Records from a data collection
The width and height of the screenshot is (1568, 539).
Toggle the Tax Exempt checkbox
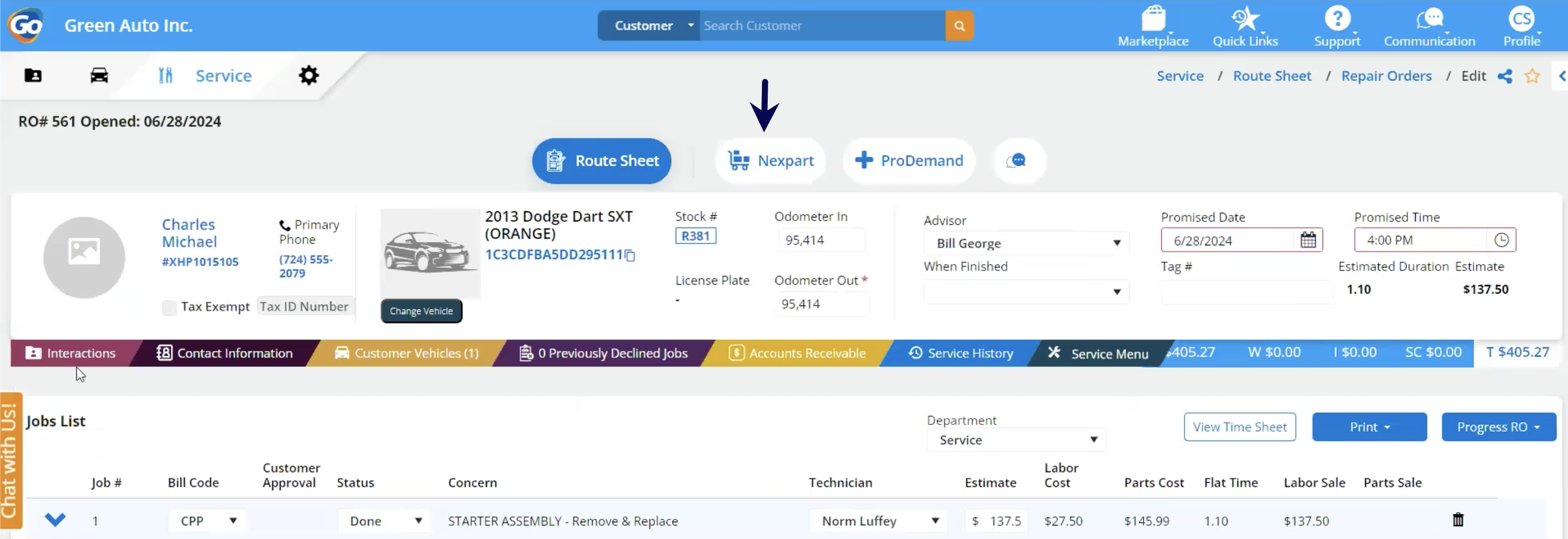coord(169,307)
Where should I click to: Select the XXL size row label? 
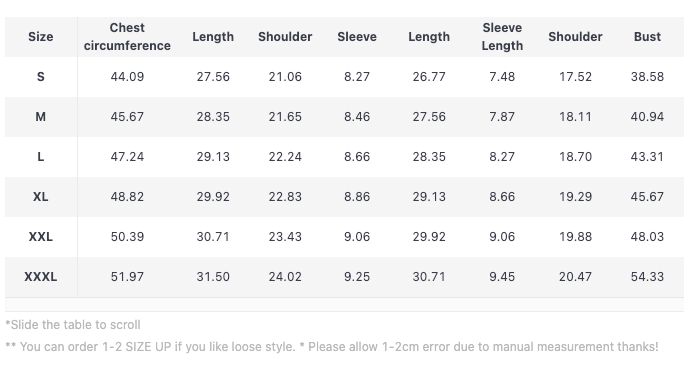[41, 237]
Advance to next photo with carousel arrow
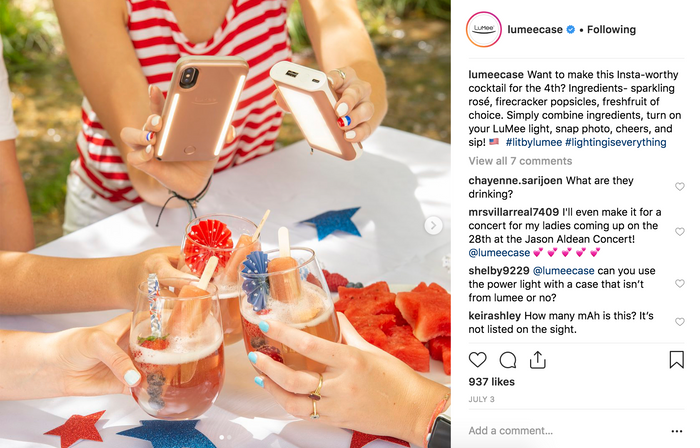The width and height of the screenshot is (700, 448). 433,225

INSTRUCTIONS TO FOLLOW. Render the records from the line containing "Where should I" through the end of the records, inclusive, as a two-column CSV with the columns "instruction" and "answer". Give one row per record, put each field in quotes with line breaks turned into spaces, and leave out the pictures.

THE ANSWER.
instruction,answer
"Where should I click to: Select the XXL size row label?","[41, 237]"
"Advance to next photo with carousel arrow","The width and height of the screenshot is (700, 448). 433,225"